→ **About this task**: A word-for-word copy of the whole listing is the required answer.
——————
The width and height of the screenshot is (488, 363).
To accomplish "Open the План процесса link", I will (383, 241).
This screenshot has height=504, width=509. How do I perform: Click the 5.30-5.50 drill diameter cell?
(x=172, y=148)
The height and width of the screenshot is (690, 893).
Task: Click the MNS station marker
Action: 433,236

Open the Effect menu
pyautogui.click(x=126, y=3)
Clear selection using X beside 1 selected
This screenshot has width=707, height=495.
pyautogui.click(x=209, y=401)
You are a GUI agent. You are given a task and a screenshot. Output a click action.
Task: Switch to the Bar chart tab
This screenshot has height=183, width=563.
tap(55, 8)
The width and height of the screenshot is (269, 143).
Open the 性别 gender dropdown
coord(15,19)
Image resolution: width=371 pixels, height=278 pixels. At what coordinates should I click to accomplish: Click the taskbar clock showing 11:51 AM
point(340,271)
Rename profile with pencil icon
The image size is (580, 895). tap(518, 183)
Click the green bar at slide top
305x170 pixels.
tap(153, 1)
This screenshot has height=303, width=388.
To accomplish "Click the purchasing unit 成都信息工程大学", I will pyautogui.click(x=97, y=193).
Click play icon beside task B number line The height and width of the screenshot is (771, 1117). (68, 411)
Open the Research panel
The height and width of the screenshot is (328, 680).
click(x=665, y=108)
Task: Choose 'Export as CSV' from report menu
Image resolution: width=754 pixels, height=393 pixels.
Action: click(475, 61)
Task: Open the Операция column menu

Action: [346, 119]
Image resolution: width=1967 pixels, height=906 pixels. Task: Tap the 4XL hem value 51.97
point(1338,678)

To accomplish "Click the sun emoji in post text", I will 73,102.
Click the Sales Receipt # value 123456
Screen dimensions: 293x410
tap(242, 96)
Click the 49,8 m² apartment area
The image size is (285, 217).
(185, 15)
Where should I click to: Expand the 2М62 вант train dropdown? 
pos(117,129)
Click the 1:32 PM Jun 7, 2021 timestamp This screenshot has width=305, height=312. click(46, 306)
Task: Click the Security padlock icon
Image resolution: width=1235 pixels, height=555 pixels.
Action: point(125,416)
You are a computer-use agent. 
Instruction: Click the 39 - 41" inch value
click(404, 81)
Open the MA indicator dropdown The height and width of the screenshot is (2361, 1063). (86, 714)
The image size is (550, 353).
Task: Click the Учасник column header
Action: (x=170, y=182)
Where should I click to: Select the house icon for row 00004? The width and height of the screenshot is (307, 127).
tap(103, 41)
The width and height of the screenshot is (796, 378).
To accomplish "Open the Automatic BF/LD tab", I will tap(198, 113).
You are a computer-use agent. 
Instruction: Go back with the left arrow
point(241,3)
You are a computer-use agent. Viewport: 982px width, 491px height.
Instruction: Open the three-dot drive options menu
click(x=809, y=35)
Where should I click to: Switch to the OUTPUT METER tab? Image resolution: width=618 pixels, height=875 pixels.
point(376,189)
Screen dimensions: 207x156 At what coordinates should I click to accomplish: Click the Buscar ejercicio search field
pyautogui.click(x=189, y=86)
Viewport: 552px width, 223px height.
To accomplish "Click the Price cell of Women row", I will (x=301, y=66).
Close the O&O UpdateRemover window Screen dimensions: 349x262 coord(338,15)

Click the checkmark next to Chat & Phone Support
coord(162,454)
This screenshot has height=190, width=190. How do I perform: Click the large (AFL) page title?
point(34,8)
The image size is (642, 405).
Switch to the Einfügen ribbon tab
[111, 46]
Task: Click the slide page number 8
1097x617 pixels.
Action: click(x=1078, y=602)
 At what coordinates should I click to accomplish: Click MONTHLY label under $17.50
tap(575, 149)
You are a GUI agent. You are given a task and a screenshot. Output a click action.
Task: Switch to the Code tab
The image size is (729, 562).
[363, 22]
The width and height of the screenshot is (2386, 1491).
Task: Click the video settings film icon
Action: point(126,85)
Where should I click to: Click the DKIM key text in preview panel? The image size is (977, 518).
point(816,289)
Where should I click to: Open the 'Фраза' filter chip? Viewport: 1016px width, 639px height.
——————
→ **Written response**:
The width and height of the screenshot is (488, 363).
To accomplish "Open the План процесса link", I will (383, 241).
This screenshot has height=504, width=509. How do I perform: Click the 5.30-5.50 drill diameter cell?
(x=172, y=148)
The height and width of the screenshot is (690, 893).
Task: Click the MNS station marker
Action: 433,236

Open the Effect menu
pyautogui.click(x=126, y=3)
Clear selection using X beside 1 selected
This screenshot has width=707, height=495.
pyautogui.click(x=209, y=401)
You are a GUI agent. You are given a task and a screenshot. Output a click action.
Task: Switch to the Bar chart tab
This screenshot has height=183, width=563.
tap(55, 8)
The width and height of the screenshot is (269, 143).
Open the 性别 gender dropdown
coord(15,19)
Image resolution: width=371 pixels, height=278 pixels. At what coordinates should I click to accomplish: Click the taskbar clock showing 11:51 AM
point(340,271)
Rename profile with pencil icon
The image size is (580, 895). tap(518, 183)
Click the green bar at slide top
305x170 pixels.
tap(153, 1)
This screenshot has height=303, width=388.
To accomplish "Click the purchasing unit 成都信息工程大学", I will pyautogui.click(x=97, y=193).
Click play icon beside task B number line The height and width of the screenshot is (771, 1117). (68, 411)
Open the Research panel
The height and width of the screenshot is (328, 680).
click(x=665, y=108)
Task: Choose 'Export as CSV' from report menu
Image resolution: width=754 pixels, height=393 pixels.
Action: click(475, 61)
Task: Open the Операция column menu

Action: [346, 119]
Image resolution: width=1967 pixels, height=906 pixels. Task: Tap the 4XL hem value 51.97
point(1338,678)

To accomplish "Click the sun emoji in post text", I will 73,102.
Click the Sales Receipt # value 123456
Screen dimensions: 293x410
tap(242, 96)
Click the 49,8 m² apartment area
The image size is (285, 217).
(185, 15)
Where should I click to: Expand the 2М62 вант train dropdown? 
pos(117,129)
Click the 1:32 PM Jun 7, 2021 timestamp This screenshot has width=305, height=312. click(46, 306)
Task: Click the Security padlock icon
Image resolution: width=1235 pixels, height=555 pixels.
Action: point(125,416)
You are a computer-use agent. 
Instruction: Click the 39 - 41" inch value
click(404, 81)
Open the MA indicator dropdown The height and width of the screenshot is (2361, 1063). (86, 714)
The image size is (550, 353).
Task: Click the Учасник column header
Action: (x=170, y=182)
Where should I click to: Select the house icon for row 00004? The width and height of the screenshot is (307, 127).
tap(103, 41)
The width and height of the screenshot is (796, 378).
To accomplish "Open the Automatic BF/LD tab", I will tap(198, 113).
You are a computer-use agent. 
Instruction: Go back with the left arrow
point(241,3)
You are a computer-use agent. Viewport: 982px width, 491px height.
Instruction: Open the three-dot drive options menu
click(x=809, y=35)
Where should I click to: Switch to the OUTPUT METER tab? Image resolution: width=618 pixels, height=875 pixels.
point(376,189)
Screen dimensions: 207x156 At what coordinates should I click to accomplish: Click the Buscar ejercicio search field
pyautogui.click(x=189, y=86)
Viewport: 552px width, 223px height.
To accomplish "Click the Price cell of Women row", I will (x=301, y=66).
Close the O&O UpdateRemover window Screen dimensions: 349x262 coord(338,15)

Click the checkmark next to Chat & Phone Support
coord(162,454)
This screenshot has height=190, width=190. How do I perform: Click the large (AFL) page title?
point(34,8)
The image size is (642, 405).
Switch to the Einfügen ribbon tab
[111, 46]
Task: Click the slide page number 8
1097x617 pixels.
Action: click(x=1078, y=602)
 At what coordinates should I click to accomplish: Click MONTHLY label under $17.50
tap(575, 149)
You are a GUI agent. You are given a task and a screenshot. Output a click action.
Task: Switch to the Code tab
The image size is (729, 562).
[363, 22]
The width and height of the screenshot is (2386, 1491).
Task: Click the video settings film icon
Action: point(126,85)
Where should I click to: Click the DKIM key text in preview panel? The image size is (977, 518).
point(816,289)
Where should I click to: Open the 'Фраза' filter chip? Viewport: 1016px width, 639px height.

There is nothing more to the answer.